Attack unexpected targets. La Croix firmly believes that an offense
is the best defense. But she's very careful about who she attacks.
When it comes to managing a reputation, it's hard to do much damage
by attacking hardcore feminist ideologues. "Our worst opponents
aren't the male patriarchs. They're the anti-sex, anti-pornography
feminists like Katie McKinnon, Kathleen Barry, Andrea Dworkin. These
women are not interested in a woman's freedom of choice. The same
women who screamed up and down about a woman's freedom of choice in
Roe v. Wade are telling me I shouldn't use my body in the profession
of my choosing."
Have a definite goal. With all the spinning, twisting, turning, and
maneuvering La Croix does, there's a real risk that it will begin to
seem that she's visible for no other reason but to get exposure.
That's not the case, however. Her stated mission is to "reach a
negotiated compromise-that we decriminalize sex work with certain
regulations." Accepting both decriminalization and the need for
regulations is yet another one of La Croix's strategies.
Compromise when necessary. Unwillingness to shift in response to
public opinion is a definite no-no in the modern media. By starting
with a compromise position, La Croix gains stature as a spokesperson
who understands how the world works and is willing to sacrifice to
make a solution. Though sometimes her description of the situation
sex workers face is not something that would appear in the general
Activists who have called for complete legalization have probably
harmed their cause, La Croix says. "The hue and cry of the sex
worker's case for many years is the call for total decriminalization
of sex work. It's an all or nothing approach. The problem with that
is it gets you just that - nothing."
Cultivate empathy. It's a harsh world, and everybody deserves a
little sympathy. Whores are workers just like everyone else, La Croix
says. "What we want the public to see us as is professionals. We're
just another profession - it's what we do for a living," she says.
Dealing with distasteful situations is just part of life, she says.
"I was a Fortune 100 executive in marketing communications before I
was a whore. Often times, I had to deal with things that weren't
universally popular. But your role as a professional isn't always to
have people on your side - sometimes it's just to have them leave you
the hell alone. I don't demand that every woman in America become a
prostitute. On the other hand, this career is my choice, made without
coercion. So get off my back."
The principle is one that is applied in many disparate arenas:
informed consent.
Note that logic is on your side. La Croix scores points by arguing
that her case is grounded in common sense and logic rather than raw
emotion or old-fashioned rules. "As far as convincing society, it
won't come down to morality. Law isn't - or, rather, shouldn't be -
based on morality or religion," she says. "We can make the case that
we've been here for millions of years, and we're not going away.
Also, we can make a case that decriminalization means fewer workers
assaulted by police, by johns, fewer girls on the street," she says.

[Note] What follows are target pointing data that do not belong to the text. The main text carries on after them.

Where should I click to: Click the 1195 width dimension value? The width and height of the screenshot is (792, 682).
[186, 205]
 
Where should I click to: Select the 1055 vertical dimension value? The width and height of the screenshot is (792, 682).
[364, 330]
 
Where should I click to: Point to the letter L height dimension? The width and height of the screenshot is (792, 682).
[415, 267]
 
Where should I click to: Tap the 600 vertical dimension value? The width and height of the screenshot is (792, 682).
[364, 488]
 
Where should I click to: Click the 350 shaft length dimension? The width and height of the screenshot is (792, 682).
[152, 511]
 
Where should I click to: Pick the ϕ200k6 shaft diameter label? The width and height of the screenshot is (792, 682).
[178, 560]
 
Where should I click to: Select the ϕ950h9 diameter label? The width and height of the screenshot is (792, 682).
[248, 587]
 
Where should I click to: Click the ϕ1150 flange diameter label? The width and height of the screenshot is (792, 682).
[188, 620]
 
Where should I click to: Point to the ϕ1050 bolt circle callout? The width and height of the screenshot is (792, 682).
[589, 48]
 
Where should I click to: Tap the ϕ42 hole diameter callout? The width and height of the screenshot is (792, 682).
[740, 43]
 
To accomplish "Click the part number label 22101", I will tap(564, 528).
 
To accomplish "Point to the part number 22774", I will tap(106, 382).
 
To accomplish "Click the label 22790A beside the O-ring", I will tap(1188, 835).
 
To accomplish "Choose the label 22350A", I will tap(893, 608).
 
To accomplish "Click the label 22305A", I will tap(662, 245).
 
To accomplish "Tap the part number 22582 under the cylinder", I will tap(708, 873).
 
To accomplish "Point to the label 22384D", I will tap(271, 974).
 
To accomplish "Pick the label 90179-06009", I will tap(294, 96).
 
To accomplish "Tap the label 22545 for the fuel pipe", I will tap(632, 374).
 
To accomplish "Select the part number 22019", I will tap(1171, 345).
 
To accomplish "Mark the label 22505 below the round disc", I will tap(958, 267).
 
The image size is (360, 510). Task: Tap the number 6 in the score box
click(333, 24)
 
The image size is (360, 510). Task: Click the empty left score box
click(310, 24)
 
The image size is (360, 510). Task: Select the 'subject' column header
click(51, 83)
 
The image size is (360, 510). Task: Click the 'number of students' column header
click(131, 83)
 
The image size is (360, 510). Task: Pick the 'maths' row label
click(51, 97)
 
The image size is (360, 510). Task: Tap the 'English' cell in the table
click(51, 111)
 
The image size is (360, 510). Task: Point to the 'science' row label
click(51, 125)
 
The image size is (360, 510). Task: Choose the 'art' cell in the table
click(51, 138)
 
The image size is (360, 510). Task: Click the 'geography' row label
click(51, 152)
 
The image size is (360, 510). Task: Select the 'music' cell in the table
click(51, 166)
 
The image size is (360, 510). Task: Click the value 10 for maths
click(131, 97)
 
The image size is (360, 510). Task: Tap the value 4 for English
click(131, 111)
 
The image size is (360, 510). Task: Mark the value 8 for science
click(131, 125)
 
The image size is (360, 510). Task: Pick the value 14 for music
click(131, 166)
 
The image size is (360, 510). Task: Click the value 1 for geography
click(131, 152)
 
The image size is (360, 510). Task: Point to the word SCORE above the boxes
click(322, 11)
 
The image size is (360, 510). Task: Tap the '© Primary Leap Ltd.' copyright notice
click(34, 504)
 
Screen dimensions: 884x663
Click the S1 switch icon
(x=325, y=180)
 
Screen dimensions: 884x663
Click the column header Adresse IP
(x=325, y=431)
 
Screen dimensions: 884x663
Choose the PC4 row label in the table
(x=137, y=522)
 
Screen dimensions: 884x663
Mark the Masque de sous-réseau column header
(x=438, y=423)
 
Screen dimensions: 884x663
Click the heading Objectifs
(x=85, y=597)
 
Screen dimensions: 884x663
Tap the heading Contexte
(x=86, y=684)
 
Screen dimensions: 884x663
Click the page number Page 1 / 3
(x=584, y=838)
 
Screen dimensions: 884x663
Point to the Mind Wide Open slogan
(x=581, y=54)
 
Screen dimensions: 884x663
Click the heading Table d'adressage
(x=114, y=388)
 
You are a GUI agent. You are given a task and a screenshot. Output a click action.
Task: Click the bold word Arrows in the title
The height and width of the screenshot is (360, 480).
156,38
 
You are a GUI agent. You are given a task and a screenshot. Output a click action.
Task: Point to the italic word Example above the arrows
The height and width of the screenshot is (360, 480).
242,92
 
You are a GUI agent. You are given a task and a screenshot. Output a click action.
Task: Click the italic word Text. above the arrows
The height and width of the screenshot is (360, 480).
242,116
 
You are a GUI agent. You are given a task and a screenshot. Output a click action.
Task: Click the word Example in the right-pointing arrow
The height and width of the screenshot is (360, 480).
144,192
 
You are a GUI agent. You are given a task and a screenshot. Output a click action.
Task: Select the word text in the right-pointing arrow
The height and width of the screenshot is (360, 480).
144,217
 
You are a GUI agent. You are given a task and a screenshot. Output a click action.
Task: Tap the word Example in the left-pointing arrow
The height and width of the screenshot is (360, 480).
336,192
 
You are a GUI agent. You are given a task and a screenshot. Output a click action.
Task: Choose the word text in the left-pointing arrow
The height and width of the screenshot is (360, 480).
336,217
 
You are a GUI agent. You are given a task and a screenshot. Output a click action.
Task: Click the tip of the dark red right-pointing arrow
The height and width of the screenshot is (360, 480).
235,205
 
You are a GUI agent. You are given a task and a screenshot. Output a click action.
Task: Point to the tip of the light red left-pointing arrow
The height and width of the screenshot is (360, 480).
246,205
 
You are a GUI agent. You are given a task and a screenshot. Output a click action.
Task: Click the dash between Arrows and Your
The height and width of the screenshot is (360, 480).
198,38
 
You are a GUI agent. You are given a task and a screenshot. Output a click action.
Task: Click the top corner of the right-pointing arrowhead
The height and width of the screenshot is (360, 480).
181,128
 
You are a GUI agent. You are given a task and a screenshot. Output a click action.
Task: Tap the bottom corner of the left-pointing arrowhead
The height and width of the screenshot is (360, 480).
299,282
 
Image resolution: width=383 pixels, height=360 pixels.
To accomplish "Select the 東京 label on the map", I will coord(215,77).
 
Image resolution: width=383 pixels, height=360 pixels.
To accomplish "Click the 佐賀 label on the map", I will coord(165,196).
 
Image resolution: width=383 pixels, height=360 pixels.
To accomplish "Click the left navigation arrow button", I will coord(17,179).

Finally, she closes the argument by resorting to that most American
of dispute resolution strategies: focusing on dollars and cents.
"What clinches it are the cold, fiscal facts. I ask 'Did you know
that in Seattle this year they spent 7 million of your tax dollars
busting whores?' I tell them that New York City last year spent $23
million busting whores."
Promoting an unpopular cause is never easy. But La Croix intends to
keep on her current path. For one, her very visibility is a kind of
shield. As a committed, vocal activist, she's too hard a target for
the authorities to touch. The fight is a lonely one; other groups,
including gay and lesbian activists, have rebuffed attempts to build
alliances. So she's building a new organization of her own, a sex
workers' union that will provide benefits and protection.
What's crucial, La Croix says, is to keep the pressure on. To stay in
the spotlight and keep a coherent message flowing. "Being out is
being a media whore - it's a term we use in the movement. Being a
media whore means that there is nothing you can use to hurt me."